Five weeks after offering buyouts to 120 or so staffers, and reportedly getting a yes on half those offers, the AP laid off 20 more last week. 

The AP, taking a page from Hucksterman at Blue Satan a decade or more ago, says it's pivoting to video journalism. 

The second story claims:

AP customers now are dominated by broadcast, digital and technology companies. Kristin Heitmann, senior vice president and chief revenue officer, said last month that the company had seen a 200% growth in revenue from technology companies over the same period.

Really? Didn't you admit in the past, when you tried to pretend away Gannett and McLatchKey, that you weren't really that dependent on newspapers, only to have that prove not to be the case globally?

Thursday, May 14, 2026

If you publish seemingly AI-driven gambling slop, you're not a newspaper

 Judd Legum doesn't directly say that, but, at least with the stable of Advance "products," I am ready to make that call myself, based off his story. Gambling slop, prediction markets slop and more.

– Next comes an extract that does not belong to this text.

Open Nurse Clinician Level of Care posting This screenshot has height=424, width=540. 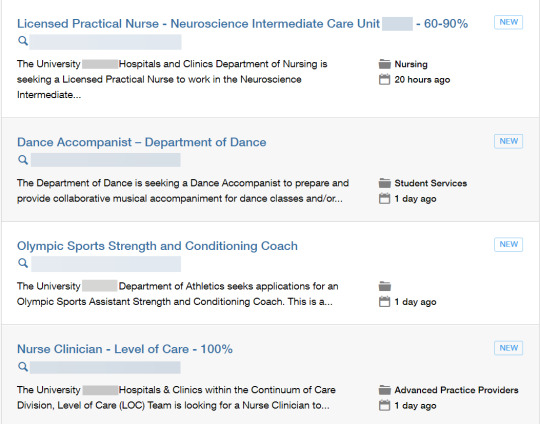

That's only the tip of the iceberg. A "product affiliate" disclosure, like the ones for, say, outdoor gear websites, that say, "if you buy this product via this link, we may receive a commission," show what's up:

Advance Local’s Executive Director for Communications, Christine deWit, said that the company considered everyone who produced this gambling-related content a journalist. 
DeWit also said that Advance Local disclosed how it was compensated for promoting the promo codes. At the very bottom of these articles, in small print, is a disclosure: “If you purchase a product or register for an account through a link on our site, we may receive compensation.” 
The history of the program reveals more details of how the scheme works. Initially, Advance Local outsourced the production of this content to third parties. A March 2024 news release by Catena Media discloses that the company “published content in collaboration with media partners including Advance Local, owner of NJ.com and other news websites.” Catena Media describes itself as an “affiliate marketing specialist.”

Oy. 

Even worse than the AP partnering with Taboola

Judd says that Catena is basically buying Advance newspapers', or ex-newspapers', past history:

Crucially, Catena Media says it attracts players to gambling sites by “leveraging the visibility we gain from… high rankings on popular search engines.” This is why Advance Local is such an attractive partner for this kind of operation. Publications like The Oregonian and The Cleveland Plain Dealer rank very highly in search results because of the authority they have established through decades of producing high-quality journalism. These articles leverage that authority, and high placement in search engines, to attract new bettors.

Sounds about right. 

That said, is Advance the tip of the iceberg in other ways? It was early to "pivot to digital," and to use that to union-bust. USA Yesterday/Craphouse and its ilk surely are eyeballing something like this.